For all the above reasons I settled on something that I think is in the same spirit as you've described in https://github.com/multiformats/js-multiformats/pull/29 where factory methods pass (ArrayBuffer, byteOffset, byteLength) to constructor that it just assigns to fields

Both factories are a also smart in that they will cache thing, version, code, to avoid recomputing those later.

And if you do have CID byte range already you don't need to decode or encode, you can create a view via constructor.

I think this is a reasonable compromise that provides deterministic performance profile for each construction operation.

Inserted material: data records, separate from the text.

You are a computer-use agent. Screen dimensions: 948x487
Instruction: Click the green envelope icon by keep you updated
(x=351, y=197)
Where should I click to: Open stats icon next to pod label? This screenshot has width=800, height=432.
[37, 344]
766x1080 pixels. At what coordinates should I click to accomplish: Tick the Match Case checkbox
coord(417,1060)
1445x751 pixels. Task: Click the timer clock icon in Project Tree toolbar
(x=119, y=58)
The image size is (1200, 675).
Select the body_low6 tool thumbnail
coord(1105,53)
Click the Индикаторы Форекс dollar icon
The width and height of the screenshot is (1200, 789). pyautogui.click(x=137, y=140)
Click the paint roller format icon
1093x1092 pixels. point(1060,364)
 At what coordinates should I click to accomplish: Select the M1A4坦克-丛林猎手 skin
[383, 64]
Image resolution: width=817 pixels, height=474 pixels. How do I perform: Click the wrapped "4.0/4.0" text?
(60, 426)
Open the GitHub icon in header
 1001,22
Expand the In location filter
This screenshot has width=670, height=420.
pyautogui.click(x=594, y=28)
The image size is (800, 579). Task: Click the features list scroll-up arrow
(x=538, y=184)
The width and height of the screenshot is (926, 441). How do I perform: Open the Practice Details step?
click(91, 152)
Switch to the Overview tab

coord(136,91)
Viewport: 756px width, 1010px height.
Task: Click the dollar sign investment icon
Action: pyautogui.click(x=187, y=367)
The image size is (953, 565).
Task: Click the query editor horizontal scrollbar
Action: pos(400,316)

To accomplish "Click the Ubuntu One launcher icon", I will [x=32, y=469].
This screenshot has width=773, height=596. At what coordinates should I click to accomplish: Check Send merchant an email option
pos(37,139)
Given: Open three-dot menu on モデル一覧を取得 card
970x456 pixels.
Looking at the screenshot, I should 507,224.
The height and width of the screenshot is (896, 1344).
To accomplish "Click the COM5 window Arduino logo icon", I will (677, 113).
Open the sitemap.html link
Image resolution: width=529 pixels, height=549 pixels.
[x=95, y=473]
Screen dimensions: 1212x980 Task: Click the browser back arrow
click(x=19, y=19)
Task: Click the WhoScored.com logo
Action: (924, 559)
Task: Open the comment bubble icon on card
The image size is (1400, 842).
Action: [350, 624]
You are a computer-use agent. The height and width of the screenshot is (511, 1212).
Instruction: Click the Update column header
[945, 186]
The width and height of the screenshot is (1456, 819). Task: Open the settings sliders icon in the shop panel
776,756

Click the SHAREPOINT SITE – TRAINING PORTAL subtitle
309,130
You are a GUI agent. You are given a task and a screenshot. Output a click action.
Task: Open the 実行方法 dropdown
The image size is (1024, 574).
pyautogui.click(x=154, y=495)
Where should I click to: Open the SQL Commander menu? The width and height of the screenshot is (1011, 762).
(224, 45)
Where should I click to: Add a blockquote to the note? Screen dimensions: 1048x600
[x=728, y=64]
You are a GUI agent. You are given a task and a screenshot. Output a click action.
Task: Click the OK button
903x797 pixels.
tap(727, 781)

If my assumption is incorrect and lazy encode / decode (from / create) does provide significant value that outweighs tradeoffs, I would argue that they should not be represented via the same CID class, but via different class that CID.asCID and CID.from can recognize. That again would make them more deterministic.

Gozala commented 4 years ago

We have discussed this on the call today and tentatively reached an agreement on the following plan: @achingbrain you were not present at that part of the call, so please make sure to take moment to review this

  1. Implement from factory function.
  2. Implement create factory function.
  3. Retain constructor as is, but update all the documentation everywhere to use one of the above methods instead.